The map is itself an object of the Map class that contains all associated hex objects, as well as a few other properties:

  • Name (The name of the map)
  • Length (The number of rows in the map)
  • Width (The number of hexes in a particular row)
  • Percentage chances for each type of terrain to appear in any given hex.

Chances are represented as floating point (decimal) numbers with a value from 0 to 1. Though it's possible to input a value higher than 1, it may cause erroneous behavior.

The different types of terrain have different chances to appear:

  1. Forests are represented in green, and can spawn anywhere, and are more likely to spawn next to other forests. By default, they have a 10% chance to appear on a given hex, or 20% next to other forests.
  2. Rivers are represented in blue, spawn from an edge, and meander across the map afterwards. Rivers can overwrite forests that are in their path. By default, they have a 2% chance to appear on any given edge tile
  3. Roads are represented in orange, spawn from an edge, and follow straight lines to another edge.
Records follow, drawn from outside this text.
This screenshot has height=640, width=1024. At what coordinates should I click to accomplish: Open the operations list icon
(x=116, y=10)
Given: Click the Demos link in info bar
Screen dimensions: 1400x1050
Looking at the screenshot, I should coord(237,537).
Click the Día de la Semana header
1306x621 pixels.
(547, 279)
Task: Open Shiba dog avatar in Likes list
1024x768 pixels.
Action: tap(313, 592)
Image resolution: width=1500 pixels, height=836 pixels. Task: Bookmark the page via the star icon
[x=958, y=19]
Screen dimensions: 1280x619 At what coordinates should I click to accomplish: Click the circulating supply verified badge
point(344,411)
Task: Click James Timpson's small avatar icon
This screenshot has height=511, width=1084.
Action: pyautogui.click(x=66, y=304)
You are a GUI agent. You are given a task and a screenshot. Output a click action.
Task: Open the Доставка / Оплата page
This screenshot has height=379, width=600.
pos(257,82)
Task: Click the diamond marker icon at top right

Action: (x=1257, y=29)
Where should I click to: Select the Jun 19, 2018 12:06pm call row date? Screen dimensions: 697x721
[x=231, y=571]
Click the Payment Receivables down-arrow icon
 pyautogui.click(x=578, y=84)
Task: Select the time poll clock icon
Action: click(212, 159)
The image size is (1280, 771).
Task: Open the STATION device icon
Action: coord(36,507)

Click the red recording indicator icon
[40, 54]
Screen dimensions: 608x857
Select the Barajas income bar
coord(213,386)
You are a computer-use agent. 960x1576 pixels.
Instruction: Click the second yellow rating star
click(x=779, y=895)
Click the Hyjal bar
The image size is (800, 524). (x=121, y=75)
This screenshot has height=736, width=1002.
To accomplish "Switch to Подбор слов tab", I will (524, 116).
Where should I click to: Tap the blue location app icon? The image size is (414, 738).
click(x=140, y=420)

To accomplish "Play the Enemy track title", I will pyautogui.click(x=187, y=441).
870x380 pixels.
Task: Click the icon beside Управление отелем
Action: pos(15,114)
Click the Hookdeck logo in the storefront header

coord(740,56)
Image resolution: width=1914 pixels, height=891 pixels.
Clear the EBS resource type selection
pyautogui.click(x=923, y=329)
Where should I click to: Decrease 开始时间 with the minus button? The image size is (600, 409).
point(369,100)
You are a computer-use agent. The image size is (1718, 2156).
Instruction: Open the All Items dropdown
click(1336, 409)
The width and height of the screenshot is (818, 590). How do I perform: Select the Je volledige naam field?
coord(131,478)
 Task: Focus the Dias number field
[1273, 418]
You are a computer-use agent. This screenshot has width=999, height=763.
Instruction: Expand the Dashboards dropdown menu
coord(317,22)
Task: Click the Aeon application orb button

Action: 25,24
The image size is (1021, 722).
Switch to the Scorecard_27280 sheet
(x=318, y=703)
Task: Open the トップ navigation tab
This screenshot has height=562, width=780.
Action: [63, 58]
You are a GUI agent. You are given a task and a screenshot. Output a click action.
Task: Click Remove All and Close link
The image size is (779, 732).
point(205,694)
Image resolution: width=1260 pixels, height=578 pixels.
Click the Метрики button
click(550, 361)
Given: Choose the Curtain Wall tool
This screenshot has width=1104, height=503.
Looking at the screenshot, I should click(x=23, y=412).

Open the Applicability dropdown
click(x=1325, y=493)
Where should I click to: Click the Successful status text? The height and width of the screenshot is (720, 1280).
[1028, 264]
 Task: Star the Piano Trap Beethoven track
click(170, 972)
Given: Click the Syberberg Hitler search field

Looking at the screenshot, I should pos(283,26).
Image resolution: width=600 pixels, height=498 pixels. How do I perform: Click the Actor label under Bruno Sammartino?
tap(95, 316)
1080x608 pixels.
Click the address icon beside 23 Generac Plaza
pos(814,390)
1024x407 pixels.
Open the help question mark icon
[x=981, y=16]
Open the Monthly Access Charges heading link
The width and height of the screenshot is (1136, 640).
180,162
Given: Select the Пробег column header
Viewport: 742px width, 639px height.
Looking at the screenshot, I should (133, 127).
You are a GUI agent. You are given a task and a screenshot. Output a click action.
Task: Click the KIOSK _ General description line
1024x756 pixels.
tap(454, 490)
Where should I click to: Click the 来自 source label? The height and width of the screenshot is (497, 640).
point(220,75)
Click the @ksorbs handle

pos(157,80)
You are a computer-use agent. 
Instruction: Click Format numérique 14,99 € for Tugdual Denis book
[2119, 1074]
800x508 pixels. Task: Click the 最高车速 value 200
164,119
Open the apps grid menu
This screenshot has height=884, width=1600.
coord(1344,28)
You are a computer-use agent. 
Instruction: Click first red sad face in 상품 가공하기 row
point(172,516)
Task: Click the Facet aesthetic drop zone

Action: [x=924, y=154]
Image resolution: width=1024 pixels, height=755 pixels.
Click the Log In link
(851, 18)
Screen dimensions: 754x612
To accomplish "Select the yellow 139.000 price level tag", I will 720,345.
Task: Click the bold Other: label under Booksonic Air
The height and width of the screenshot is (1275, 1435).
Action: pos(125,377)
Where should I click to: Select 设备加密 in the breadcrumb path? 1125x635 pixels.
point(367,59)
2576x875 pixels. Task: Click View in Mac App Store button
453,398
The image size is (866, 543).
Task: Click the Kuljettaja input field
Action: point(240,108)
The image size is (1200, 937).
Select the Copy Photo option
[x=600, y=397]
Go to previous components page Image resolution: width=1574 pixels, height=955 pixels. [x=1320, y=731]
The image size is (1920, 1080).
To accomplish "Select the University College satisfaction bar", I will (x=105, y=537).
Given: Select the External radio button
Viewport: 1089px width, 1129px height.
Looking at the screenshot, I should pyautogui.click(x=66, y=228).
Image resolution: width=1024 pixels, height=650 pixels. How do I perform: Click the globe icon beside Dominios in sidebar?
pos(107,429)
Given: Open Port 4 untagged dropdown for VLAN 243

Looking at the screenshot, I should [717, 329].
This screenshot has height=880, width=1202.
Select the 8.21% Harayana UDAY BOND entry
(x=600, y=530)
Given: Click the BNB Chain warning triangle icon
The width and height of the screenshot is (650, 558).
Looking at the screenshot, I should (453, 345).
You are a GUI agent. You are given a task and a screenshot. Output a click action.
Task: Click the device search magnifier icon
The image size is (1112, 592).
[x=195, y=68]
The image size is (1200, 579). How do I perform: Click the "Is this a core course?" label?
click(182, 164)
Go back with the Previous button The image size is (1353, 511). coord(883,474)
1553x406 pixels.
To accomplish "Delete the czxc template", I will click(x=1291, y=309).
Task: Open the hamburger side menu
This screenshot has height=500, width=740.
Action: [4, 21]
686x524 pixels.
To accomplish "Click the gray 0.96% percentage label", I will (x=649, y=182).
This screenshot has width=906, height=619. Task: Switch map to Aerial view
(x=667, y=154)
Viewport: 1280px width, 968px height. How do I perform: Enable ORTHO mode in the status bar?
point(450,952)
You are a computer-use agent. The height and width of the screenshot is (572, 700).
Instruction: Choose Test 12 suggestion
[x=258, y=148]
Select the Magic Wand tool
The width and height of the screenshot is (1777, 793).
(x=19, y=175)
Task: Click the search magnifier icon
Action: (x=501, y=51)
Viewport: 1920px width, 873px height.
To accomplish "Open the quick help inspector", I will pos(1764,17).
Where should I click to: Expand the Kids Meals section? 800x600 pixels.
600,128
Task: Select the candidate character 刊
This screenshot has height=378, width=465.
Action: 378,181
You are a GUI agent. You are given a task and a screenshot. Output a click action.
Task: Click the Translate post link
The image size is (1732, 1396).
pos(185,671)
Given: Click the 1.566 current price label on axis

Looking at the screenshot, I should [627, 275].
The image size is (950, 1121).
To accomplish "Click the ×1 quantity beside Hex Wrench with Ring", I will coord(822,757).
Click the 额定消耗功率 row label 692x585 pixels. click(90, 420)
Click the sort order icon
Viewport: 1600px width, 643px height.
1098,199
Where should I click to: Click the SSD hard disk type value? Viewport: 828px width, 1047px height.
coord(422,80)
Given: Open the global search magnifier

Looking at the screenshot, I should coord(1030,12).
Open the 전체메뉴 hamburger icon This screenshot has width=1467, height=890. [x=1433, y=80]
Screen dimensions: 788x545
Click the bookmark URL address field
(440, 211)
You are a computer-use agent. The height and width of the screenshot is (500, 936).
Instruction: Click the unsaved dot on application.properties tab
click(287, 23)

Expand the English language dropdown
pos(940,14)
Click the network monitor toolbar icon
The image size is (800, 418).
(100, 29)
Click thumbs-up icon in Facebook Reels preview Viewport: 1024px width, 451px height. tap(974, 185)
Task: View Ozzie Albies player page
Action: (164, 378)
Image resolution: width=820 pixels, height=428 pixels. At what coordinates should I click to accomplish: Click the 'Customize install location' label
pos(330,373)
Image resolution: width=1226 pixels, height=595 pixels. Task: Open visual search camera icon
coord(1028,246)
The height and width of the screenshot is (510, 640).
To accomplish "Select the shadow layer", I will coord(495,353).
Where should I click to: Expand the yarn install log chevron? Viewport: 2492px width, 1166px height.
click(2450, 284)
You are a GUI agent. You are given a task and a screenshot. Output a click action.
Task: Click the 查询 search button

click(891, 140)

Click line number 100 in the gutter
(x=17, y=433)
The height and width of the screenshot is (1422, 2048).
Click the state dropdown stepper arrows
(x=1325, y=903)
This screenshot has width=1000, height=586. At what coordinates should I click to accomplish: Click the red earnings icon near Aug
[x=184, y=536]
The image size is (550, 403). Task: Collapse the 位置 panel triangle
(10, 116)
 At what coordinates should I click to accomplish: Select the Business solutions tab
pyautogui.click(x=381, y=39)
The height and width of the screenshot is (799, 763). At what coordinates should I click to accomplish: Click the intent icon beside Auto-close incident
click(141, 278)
Roads can overwrite rivers and forests in their path. By default, they also have a 2% chance to appear on any given edge tile.
  4. Buildings are represented in red, spawn next to roads or other buildings, and can overwrite forests, but not rivers or roads. By default, they have a 20% chance to spawn on a square adjacent to a road or other building.
  5. Anywhere without other terrain is gray

Known Issues:

  • Maps larger than 30 hexes wide will be displayed incorrectly, though this can be fixed by zooming the browser out
  • Occasionally on the Heroku deployment, saving a map will not work correctly, instead generating a new map with the same name

Technologies used:

This project was written in Python 3 on a Flask development server, with Jinja2 templating to display maps and Bootstrap 4 for formatting.

Redis is used for the database to store and retrieve maps.

Names are generated randomly by the Uzby API.